April Fool's Day. That terrible day of the year that instills fear in all of us. A whoopee cushion here, an exploding cigarette there... Hiding under the bedclothes until midday in case someone telephones, pretending to be a pregnant schoolgirl's angry father. The tradition, apparently, was started in the Middle Ages, when someone left a plastic dogturd on the doorstep of King Alfred the Great and was hung, drawn and quartered for their trouble. But afterwards Alfred had to laugh, and declared April Fools' Day a nationwide celebration.

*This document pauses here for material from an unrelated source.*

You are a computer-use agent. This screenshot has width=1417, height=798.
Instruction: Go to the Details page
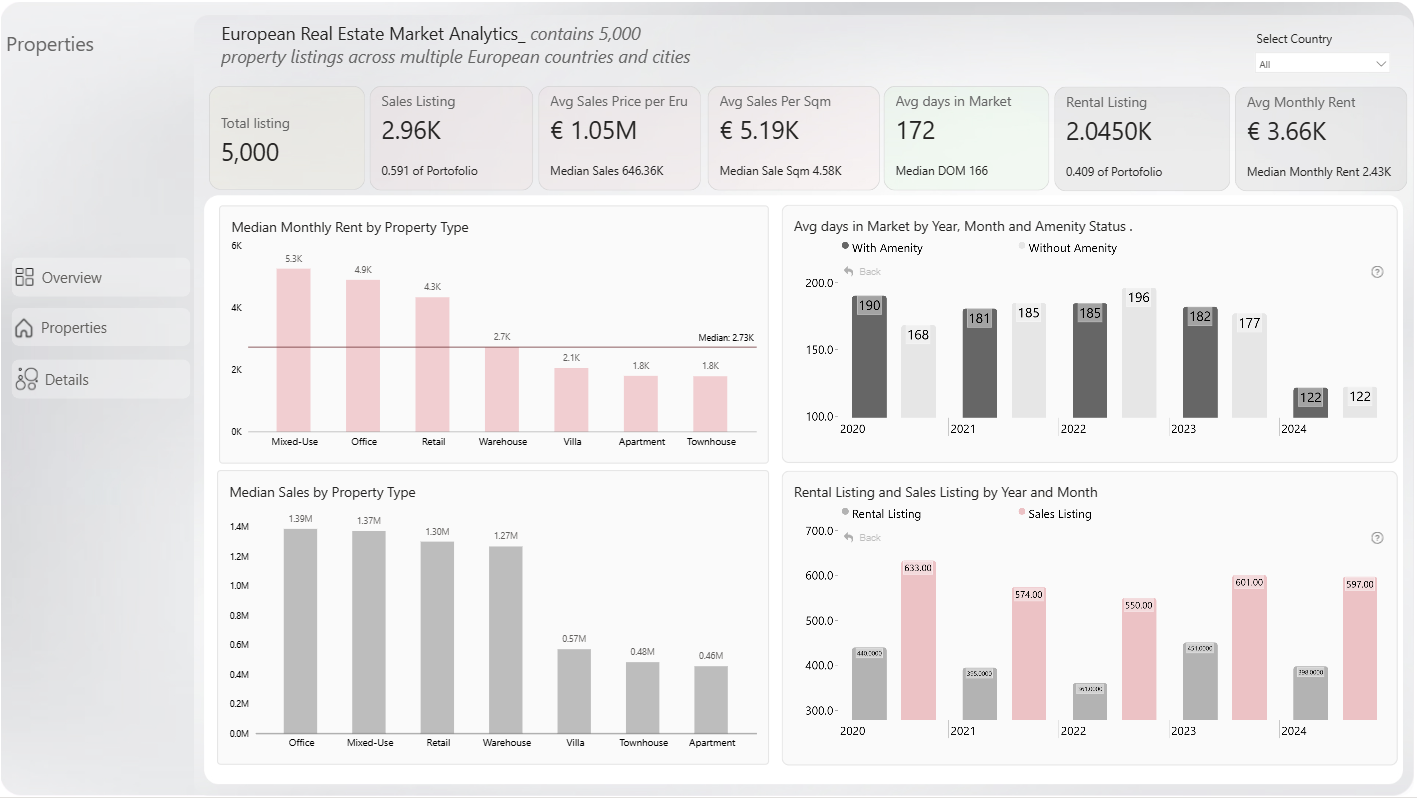click(101, 379)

Neurotic rich-kid trickster Muffy has her own way of celebrating April Fool's Day. She invites all her middle-aged, teenage friends to her massive island hideaway for a fun get-together. Before the party's even begun, however, one of the elderly youths has fallen into the sea and has had his head crushed between the ferry and the dock. No matter, he's taken away to hospital and the kids continue with their fun and games as if nothing has happened (as you do). A few silly pranks later and the bloodless, offscreen murders begin, gradually becoming (ever-so-slightly) more gruesome as the movie progresses, in a vain attempt to hold the viewers' attention. A few moments of laid-back suspense later and we find out that Muffy has an evil twin sister, Buffy, who's responsible for all this carnage. Yet more edge-of-your-seat snoozing and we find out that Buffy doesn't have an evil twin sister at all, and all of this has been an elaborate joke. Then Muffy has her throat cut. But not really! That was just a joke as well! Yeah, I don't quite understand it either, but I'll be fucked if I'm gonna watch this shit again. It's not like I really care or anything....

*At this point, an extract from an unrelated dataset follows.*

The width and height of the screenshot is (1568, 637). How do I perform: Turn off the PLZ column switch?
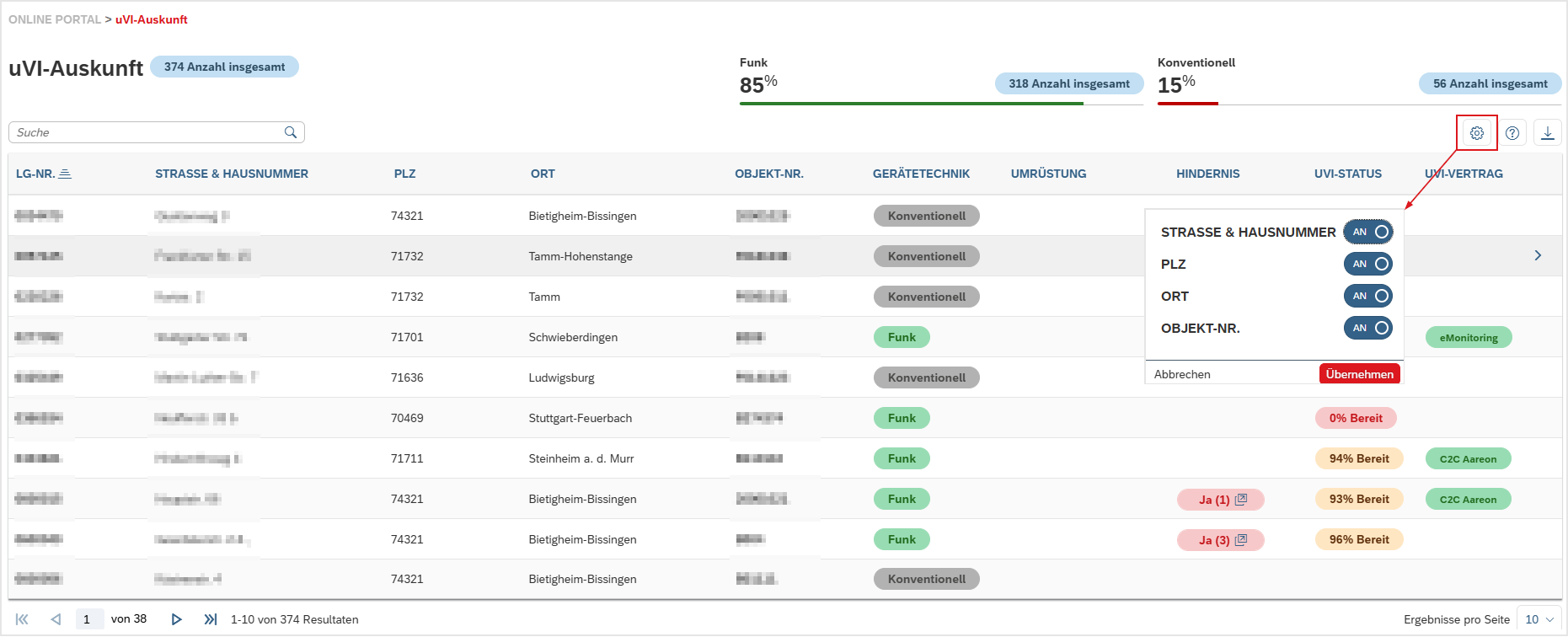[1367, 264]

So what's wrong with it? Like you don't know? First up, the story. It's ridiculously simple until the last five minutes or so, when it manages to hang itself with its over-complexity. Then there's the characters, "teens" who look like over 40's tanktoppers, who talk endlessly about friendship and sex and wear cardigans right out of your mum's wardrobe. They also play tricks on each other: this becomes so monotonous that you would give your right hand just to wrap your left hand around their throats and squeeze every last drop of meaningless life out of their conservative little bodies. The murders are largely (ie. entirely) bloodless and uninspired, which signs April Fool's Day's death warrant from the very start. Plus it was made in 1986. Where I come from, that is what's known as "missing the boat", honey.

So listen, all you two-bit, here today, gone this afternoon directors. I'm gonna help you out here. There are only two types of slasher films. They are:

a) Violently absurd. Classy slashers that are totally ace, with interesting storylines, visual flair and acts of extreme violence, like Twitch of the Death Nerve, and:

b) Absurdly violent. Shit slashers that are totally ace, compensating for their lack of style with acts of extreme violence, like The Burning and Intruder.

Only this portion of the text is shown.